Date: December 17, 2025, 3:20 PM
Author: Десислава Власакиева

The Public Procurement Act is incompatible and would lead to a series of systemic and practical problems, the Bulgarian Hospital Association (BHA) claims in an open letter. The letter is addressed to the Confederation of Employers and Industrialists in Bulgaria (KRIB), the European Parliament, the European Commission, and the Members of Parliament.

We are publishing the BHA’s position statement without editorial intervention:

In connection with the European Commission’s decision to bring an action against Bulgaria regarding the transposition of Directive 2014/24/EU, we consider it necessary to state our position regarding the claim that private healthcare facilities should be treated as bodies governed by public law and should apply the Public Procurement Act.

Our position is consistent and legally justified: private healthcare facilities do not constitute bodies governed by public law and, therefore, should not be included in the scope of the PPA. The current definition in the national law is fully compliant with Art. 2, para. 1, item 4 of Directive 2014/24/EU and was confirmed by the Court of Justice of the European Union (CJEU) in an Order dated September 26, 2024, in case C-550/23. The Court clearly emphasized the right of Member States to adapt their legislation according to the specifics of their healthcare systems.

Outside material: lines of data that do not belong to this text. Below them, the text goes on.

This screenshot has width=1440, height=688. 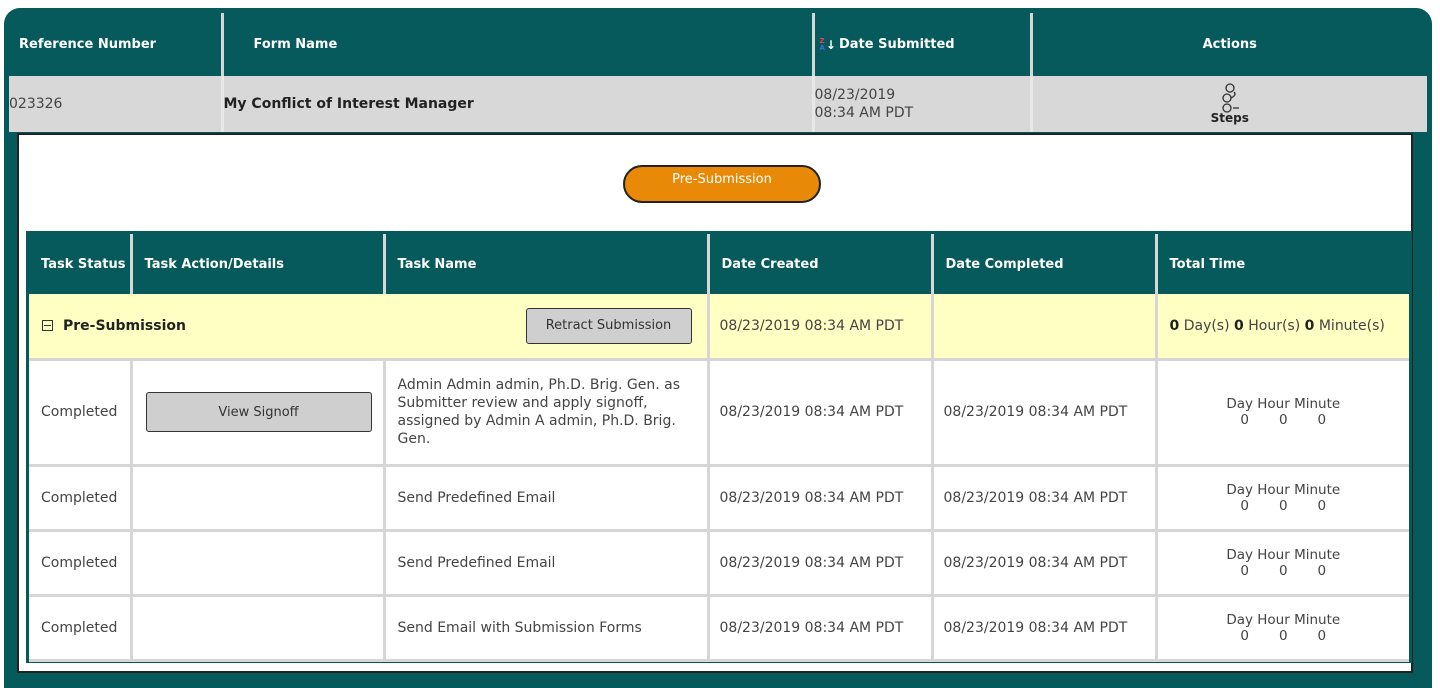 What do you see at coordinates (258, 264) in the screenshot?
I see `header-task-action: Task Action/Details` at bounding box center [258, 264].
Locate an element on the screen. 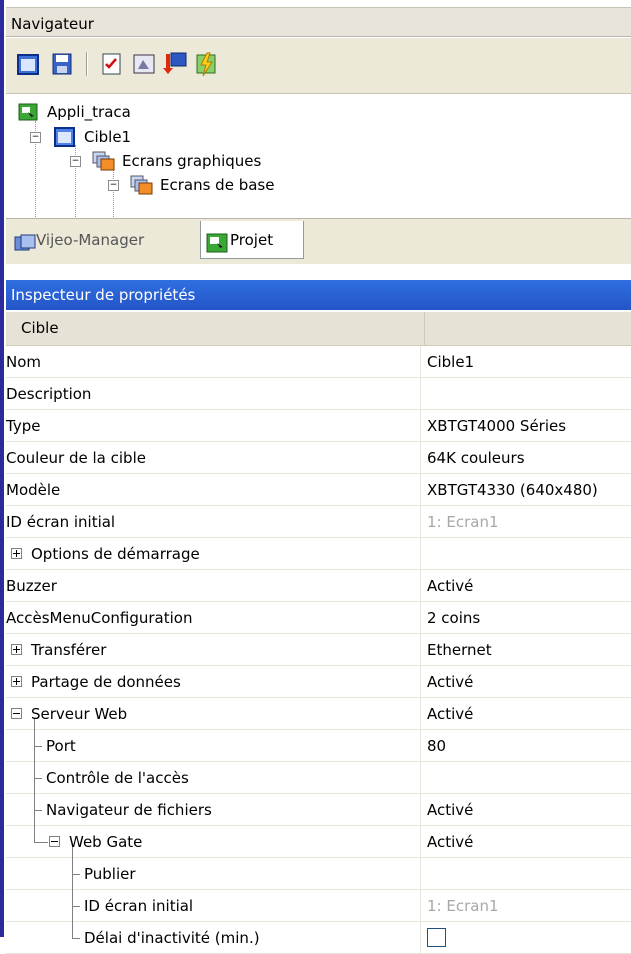 The width and height of the screenshot is (631, 954). tab-projet: Projet is located at coordinates (252, 240).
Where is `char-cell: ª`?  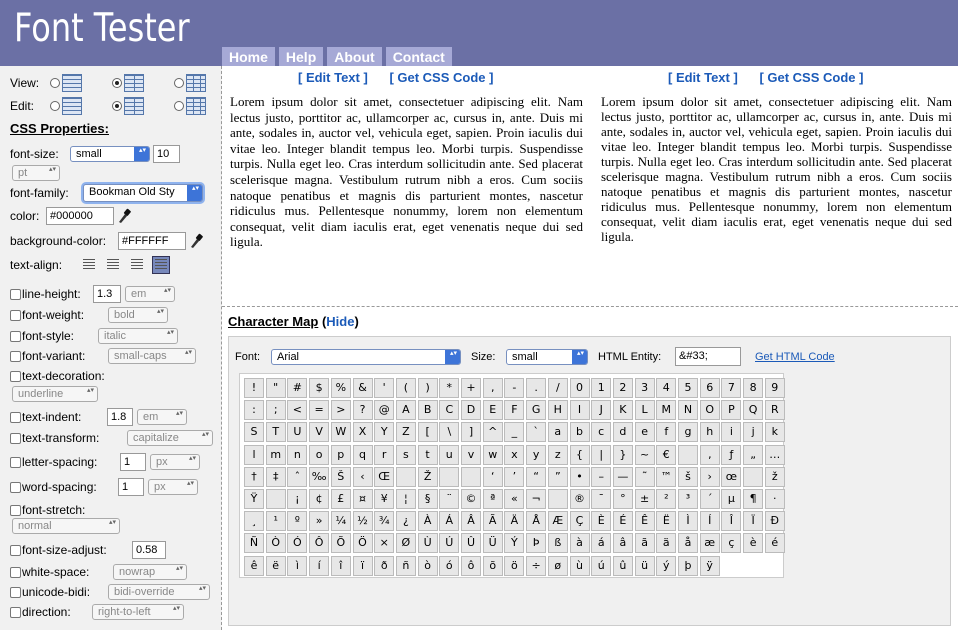 char-cell: ª is located at coordinates (492, 499).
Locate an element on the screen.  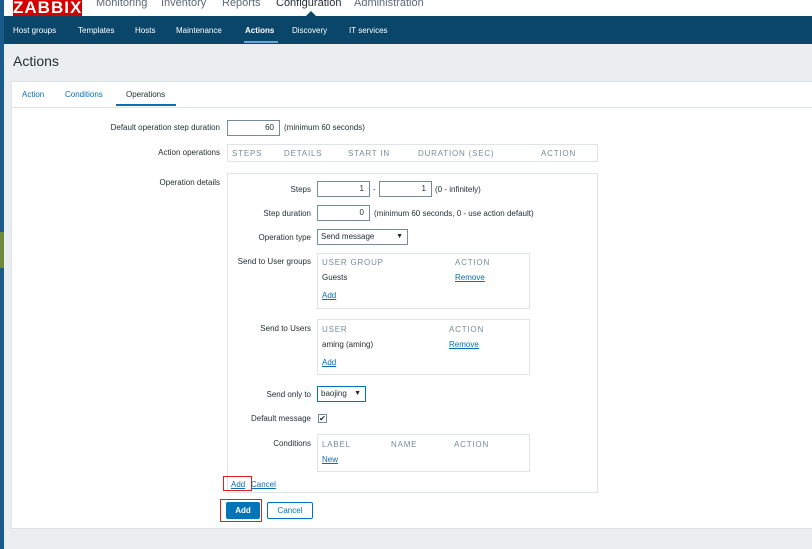
col-name: NAME is located at coordinates (404, 444).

According to the established case law of the CJEU, for an entity to be a body governed by public law, it must not operate under market economy conditions. Private healthcare facilities, however:

– function as commercial companies that assume full financial risk;

– generate a profit or loss depending on their own activities;

– receive funds from the NHIF as payment for services rendered, rather than as a form of budget support;

– have multiple sources of income, rather than a single public resource.

This characteristic is also recognized by national courts. In Decision No. 5915/2022, the Supreme Administrative Court held that private hospitals are not supported by the state but provide services on a commercial basis; therefore, their activity is market-based and does not bear the hallmarks of meeting needs in the general interest that do not have an industrial or commercial character.

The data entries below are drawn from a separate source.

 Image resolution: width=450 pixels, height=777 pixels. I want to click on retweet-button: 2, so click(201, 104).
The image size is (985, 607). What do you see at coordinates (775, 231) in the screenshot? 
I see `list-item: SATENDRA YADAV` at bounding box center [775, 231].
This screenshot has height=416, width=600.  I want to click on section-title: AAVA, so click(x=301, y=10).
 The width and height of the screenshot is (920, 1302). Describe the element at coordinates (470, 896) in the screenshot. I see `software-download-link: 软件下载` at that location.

Why the PPA is incompatible and harmful for private healthcare facilities:

Applying the PPA to private hospitals would lead to a number of practical and systemic problems incompatible with their nature as market operators:

a) Delays and blockages in the supply of medications and medical devices

Public procurement inevitably leads to appeals, suspension of procedures, and months of delay. For a hospital that bears market risk, this represents a penalty for the timely provision of treatment. For the patient, it means delayed therapy, a lack of medical devices, and potentially dangerous clinical consequences.

b) Disproportionate burdens on entities that do not receive budget funding

Private healthcare facilities do not receive advance payments from the NHIF. They must finance their ongoing activities with their own funds. The PPA requires advance planning, reserves, and time—resources that the state does not compensate for and the directive does not provide for.

c) Constitutional and systemic problem—interference with free economic initiative

Obliging commercial companies to follow procedures designed for public institutions contradicts the principles of a market economy and leads to a limitation of their ability to provide a quality service.

If the state insists on the need to introduce additional guarantees for transparency without distorting the legal framework, this should be done through proportional mechanisms, such as:

centralized tenders by the MoH for medical devices (a proven mechanism for medicines);

a requirement for at least three comparable offers, publicly disclosed.

These tools ensure transparency without imposing an inapplicable and harmful regime like the PPA.

In view of the above, we consider that the violation alleged by the Commission is unfounded and does not necessitate a change in national legislation.

Bulgaria has compelling legal and factual arguments to defend before the Court the position that private healthcare facilities do not fall into the category of bodies governed by public law. This is in the interest of the state, the system, and, above all, the patients.